Cryo-EM structures of CIS43_Var10 in complex with fl_PfCSP

CIS43_Var10 was mixed at a 1:1 M stoichiometry with fl_PfCSP and the complex was deposited on a C-flat grid (Protochips). The grid was vitrified in ethane with an FEI Vitrobot Mark IV set to a wait time of 30 s, blot time of 3 s, and blot force of 1. Automated data collection on a Titan Krios electron microscope was performed with Leginon (Suloway et al., 2005) with a Gatan K3 direct detection device. Exposures were collected in movie mode for a 2 s with the total dose of 51.15 e^–/Ų fractionated over 50 raw frames. Images were preprocessed using Appion (Lander et al., 2009; Voss et al., 2009) during collection; individual frames were aligned and dose-weighted using MotionCor2 (Zheng et al., 2017) and CTFFind4 (Rohou and Grigorieff, 2015; Zhang, 2016) was used to estimate the CTF. CryoSPARC 2.15 (Punjani et al., 2017) was used for 2D classifications, ab initio 3D reconstruction, homogeneous refinement, and nonuniform 3D refinement. Initial 3D reconstruction and final refinements were performed using C1 symmetry. Atomic coordinates were rigid-body fit in Chimera and distances were assessed in Pymol. Overlapping analysis for the linked-Fab classes was assessed with the maps and their Z-flipped counterparts to confirm no combination showed a similar angle. We note that there were several minor classes with additional Fab–Fab angles. Similar methods to collect an 8:1 stoichiometry of the Fab:fl_PfCSP complex resulted in primarily empty grid holes on two grids under similar conditions. The few particles that were in the holes appeared as single Fabs or aggregates, from which we were not able to obtain sufficient structural definition. Data collection and refinement statistics are shown in Table S6.
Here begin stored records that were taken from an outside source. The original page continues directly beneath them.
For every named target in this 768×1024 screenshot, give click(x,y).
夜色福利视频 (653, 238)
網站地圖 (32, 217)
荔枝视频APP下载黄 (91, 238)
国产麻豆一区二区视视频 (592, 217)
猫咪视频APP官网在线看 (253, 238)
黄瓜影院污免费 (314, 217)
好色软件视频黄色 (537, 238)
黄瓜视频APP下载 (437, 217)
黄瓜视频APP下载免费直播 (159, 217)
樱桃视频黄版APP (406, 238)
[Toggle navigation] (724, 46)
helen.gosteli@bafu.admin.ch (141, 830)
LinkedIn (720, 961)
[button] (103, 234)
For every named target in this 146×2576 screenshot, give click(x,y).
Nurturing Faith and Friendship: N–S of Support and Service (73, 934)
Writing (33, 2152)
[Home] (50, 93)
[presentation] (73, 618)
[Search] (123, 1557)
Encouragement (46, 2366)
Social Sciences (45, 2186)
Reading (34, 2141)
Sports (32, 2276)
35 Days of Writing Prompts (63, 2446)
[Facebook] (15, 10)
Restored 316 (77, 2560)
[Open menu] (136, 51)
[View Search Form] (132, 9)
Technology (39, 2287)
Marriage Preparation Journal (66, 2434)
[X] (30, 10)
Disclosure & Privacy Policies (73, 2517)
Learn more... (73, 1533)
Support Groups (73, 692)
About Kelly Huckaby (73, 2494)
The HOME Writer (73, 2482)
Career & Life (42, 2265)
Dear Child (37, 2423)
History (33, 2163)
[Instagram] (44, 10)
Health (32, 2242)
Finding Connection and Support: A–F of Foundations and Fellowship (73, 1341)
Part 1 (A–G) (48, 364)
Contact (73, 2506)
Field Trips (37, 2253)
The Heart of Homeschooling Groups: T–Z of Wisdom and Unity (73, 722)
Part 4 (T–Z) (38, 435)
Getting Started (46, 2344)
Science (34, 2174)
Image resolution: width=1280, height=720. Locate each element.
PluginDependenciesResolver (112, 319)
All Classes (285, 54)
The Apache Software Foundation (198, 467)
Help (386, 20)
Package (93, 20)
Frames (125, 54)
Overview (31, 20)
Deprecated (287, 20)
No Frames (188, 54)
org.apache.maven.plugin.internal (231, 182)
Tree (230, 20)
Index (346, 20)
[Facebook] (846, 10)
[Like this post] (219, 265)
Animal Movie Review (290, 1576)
Online supplemental material

Fig. S1 shows sequence features of antibody recognition. Fig. S2 shows the multi-mutation library screening overview. Fig. S3 provides data indicating significant multi-mutation sequence-function relationships. Fig. S4 shows experimental animal groups for analysis of multi-mutation variant protection against malaria challenge. Fig. S5 shows data characterizing multi-mutation variants by AlphaLISA, BLI, and ITC. Table S1 provides experimental data collected from library synthesis. Table S2 lists amino acid sequences of antigens used to engineer enhanced antibody protection. Table S3 lists antibody variants expressed as soluble IgG. Table S4 shows multi-mutation library mutant distribution data corresponding to Fig. S3 a. Table S5 shows x-ray crystallography data collection and refinement statistics for Fig. 5. Table S6 shows cryo-EM data collection and reconstruction statistics for Fig. 6.

Supplementary Material

Table S1

provides cloning and transformation results and calculation of theoretical library coverage for CIS43 gene variant libraries.

Table S2

lists sequences of PfCSP-dervied antigen probes used to engineer and assess enhanced antibody protection.

Table S3

lists CIS43 multi-mutation variants mined from the data in Fig. 2 and expressed as soluble human IgG1 antibodies in HEK293 cells for detailed functional evaluation.

Table S4

shows multi-mutation library mutant distribution data corresponding to Fig. S3 a.

Table S5

lists x-ray crystallography data collection and refinement statistics for Fig. 5.

Table S6

lists cryo-EM data collection and reconstruction statistics for Fig. 6.

Data availability

Structural data have been deposited in the Protein Data Bank under accession codes 7SG5 and 7SG6.